Reputation: 11
Suppose, this is a csv file that I'm reading:
header1, header2, header3
1,2,3
1,2,3
header1, header2, header3
4,5,6
4,5,6
header1, header2, header3
7,8,9
7,8,9
This is what I have tried. It might not be remotely right, but I'm very new to python.
with open("D:\\Python\\Python_Assignments\\DummyDuplicatesCheck\\dummyWithDuplicates.csv","r") as inputfile, open("D:\\Python\\Python_Assignments\\DummyDuplicatesCheck\\dummyWithoutDuplicates.csv","w") as outputfile:
for row in input:
print(row)
if(row[0]!="header1" and row[1]!="header2" and row[2]!="header3"):
output.write(row)
Expected output csv file :
header1, header2, header3
1,2,3
1,2,3
4,5,6
4,5,6
7,8,9
7,8,9
Basically, there shouldn't be any duplicate headers, but duplicate values should be printed
Upvotes: 1
Views: 1604
Reputation: 551
Just use a flag.
print_headers = True
with open("D:\\Python\\Python_Assignments\\DummyDuplicatesCheck\\dummyWithDuplicates.csv","r") as inputfile, open("D:\\Python\\Python_Assignments\\DummyDuplicatesCheck\\dummyWithoutDuplicates.csv","w") as outputfile:
input = inputfile.readlines()
for row in input:
if row[0]=="header1" and row[1]=="header2" and row[2]=="header3":
if print_headers:
outputfile.write(row)
print_headers = False
else:
outputfile.write(row)
Upvotes: 0
Reputation: 89
Try this one:
with open("src.csv","r") as inputfile, open("out.csv","w") as outputfile:
lines = inputfile.readlines()
outputfile.write(lines[0])
for i in range(1, len(lines)):
if lines[i] != lines[0]:
outputfile.write(lines[i])
Upvotes: 1
Reputation: 140246
First note that the filehandle => csv object seems to be missing from your example, so your code seems to compare characters from file instead. Seems that you're missing a step which is to instanciate csv.reader
& csv.writer
objects.
When you read a file line by line and you check row[0]!="header1" and row[1]!="header2" and row[2]!="header3"
, it cannot work because row[0] == 'h'
, row[1] == 'e'
and so on...
Using csv
module, I would read the title line separately using manual iteration on the csv object.

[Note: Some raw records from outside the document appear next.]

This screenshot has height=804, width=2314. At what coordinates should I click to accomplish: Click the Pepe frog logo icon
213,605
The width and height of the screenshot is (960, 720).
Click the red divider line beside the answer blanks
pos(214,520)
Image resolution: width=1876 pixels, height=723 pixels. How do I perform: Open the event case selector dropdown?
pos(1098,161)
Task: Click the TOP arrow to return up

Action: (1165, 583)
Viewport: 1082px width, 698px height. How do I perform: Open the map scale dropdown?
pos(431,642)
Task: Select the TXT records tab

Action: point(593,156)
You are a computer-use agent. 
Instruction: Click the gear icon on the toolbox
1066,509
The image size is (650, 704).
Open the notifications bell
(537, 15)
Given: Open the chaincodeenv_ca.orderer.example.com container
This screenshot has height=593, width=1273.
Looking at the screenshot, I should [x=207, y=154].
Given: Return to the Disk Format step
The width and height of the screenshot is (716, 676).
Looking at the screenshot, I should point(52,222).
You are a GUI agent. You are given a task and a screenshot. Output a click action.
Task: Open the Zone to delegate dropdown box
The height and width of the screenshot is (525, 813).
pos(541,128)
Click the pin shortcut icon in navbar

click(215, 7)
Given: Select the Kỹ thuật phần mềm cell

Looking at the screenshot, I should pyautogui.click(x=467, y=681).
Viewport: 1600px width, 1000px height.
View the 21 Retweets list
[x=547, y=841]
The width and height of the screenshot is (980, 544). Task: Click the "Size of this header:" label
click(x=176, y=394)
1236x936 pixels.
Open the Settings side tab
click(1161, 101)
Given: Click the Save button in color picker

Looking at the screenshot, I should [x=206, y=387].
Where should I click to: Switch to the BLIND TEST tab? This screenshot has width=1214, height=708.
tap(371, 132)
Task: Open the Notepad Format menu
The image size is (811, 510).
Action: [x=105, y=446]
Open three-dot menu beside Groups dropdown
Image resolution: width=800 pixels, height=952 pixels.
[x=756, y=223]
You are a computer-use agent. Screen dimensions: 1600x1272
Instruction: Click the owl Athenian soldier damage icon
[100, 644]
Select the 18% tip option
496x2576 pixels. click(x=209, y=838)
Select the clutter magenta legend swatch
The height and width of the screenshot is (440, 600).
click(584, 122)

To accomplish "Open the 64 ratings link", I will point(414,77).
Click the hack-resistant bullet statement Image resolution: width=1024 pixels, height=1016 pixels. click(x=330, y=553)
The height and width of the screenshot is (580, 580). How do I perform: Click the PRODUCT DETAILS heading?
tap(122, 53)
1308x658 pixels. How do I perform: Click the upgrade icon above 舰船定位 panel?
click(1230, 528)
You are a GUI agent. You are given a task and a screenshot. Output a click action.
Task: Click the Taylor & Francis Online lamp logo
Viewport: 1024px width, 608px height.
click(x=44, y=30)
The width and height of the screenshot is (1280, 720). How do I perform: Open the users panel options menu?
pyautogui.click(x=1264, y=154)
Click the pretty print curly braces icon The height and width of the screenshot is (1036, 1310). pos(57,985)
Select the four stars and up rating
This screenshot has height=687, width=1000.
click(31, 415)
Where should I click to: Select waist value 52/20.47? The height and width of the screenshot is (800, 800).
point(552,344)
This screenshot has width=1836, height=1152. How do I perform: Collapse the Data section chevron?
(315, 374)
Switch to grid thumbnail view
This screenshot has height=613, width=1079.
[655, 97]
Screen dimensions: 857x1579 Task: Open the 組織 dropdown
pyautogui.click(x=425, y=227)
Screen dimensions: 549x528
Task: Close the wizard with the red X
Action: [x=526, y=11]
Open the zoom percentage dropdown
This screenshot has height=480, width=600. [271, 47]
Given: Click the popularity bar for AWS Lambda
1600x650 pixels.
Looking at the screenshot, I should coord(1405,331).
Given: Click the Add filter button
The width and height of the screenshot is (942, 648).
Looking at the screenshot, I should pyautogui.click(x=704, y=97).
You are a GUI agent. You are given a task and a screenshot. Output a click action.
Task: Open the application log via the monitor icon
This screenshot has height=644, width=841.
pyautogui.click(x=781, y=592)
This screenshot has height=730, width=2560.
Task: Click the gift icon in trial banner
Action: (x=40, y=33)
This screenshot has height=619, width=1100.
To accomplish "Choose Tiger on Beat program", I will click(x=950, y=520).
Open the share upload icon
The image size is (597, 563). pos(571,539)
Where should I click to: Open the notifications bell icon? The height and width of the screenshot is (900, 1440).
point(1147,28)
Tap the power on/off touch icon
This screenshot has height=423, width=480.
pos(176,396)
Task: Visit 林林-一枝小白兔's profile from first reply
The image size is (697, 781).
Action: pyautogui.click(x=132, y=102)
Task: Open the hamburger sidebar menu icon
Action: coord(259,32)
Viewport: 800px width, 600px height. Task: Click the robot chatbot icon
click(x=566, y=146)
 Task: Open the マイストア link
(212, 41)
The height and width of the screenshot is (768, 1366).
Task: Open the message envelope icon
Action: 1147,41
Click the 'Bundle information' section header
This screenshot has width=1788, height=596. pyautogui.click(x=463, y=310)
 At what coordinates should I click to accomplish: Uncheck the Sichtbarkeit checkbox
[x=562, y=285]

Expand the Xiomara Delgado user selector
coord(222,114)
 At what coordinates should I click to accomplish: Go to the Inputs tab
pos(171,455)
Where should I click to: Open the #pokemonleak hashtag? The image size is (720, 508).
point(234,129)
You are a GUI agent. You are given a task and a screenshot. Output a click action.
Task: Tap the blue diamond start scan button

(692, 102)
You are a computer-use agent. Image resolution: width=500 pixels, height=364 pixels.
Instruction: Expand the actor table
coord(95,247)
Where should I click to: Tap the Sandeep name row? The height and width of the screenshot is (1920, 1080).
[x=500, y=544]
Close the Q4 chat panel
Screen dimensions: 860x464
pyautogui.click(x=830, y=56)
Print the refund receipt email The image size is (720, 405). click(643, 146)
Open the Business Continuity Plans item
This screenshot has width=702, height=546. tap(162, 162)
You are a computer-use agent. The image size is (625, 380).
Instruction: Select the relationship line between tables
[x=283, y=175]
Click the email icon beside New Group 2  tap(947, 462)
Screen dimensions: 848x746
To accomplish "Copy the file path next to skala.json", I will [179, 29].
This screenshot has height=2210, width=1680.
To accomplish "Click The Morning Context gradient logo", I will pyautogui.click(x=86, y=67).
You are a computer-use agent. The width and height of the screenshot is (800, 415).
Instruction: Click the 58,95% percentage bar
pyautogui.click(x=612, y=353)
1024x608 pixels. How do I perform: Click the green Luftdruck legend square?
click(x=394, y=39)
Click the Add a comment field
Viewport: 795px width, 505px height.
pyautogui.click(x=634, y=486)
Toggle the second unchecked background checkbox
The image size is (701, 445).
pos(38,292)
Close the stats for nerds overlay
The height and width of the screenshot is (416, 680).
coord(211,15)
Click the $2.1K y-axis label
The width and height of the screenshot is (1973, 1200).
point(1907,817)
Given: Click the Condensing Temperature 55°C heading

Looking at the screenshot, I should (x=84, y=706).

Then I would write to output only if it's different.
Like this:
import csv
with open("input.csv","r") as inputfile, open("output.csv","w",newline="") as outputfile:
csv_in = csv.reader(inputfile)
csv_out = csv.writer(outputfile)
title = next(csv_in)
csv_out.writerow(title)
for row in csv_in:
if row != title:
csv_out.writerow(row)
or with writerows
csv_out.writerows(row for row in csv_in if row != title)
Upvotes: 2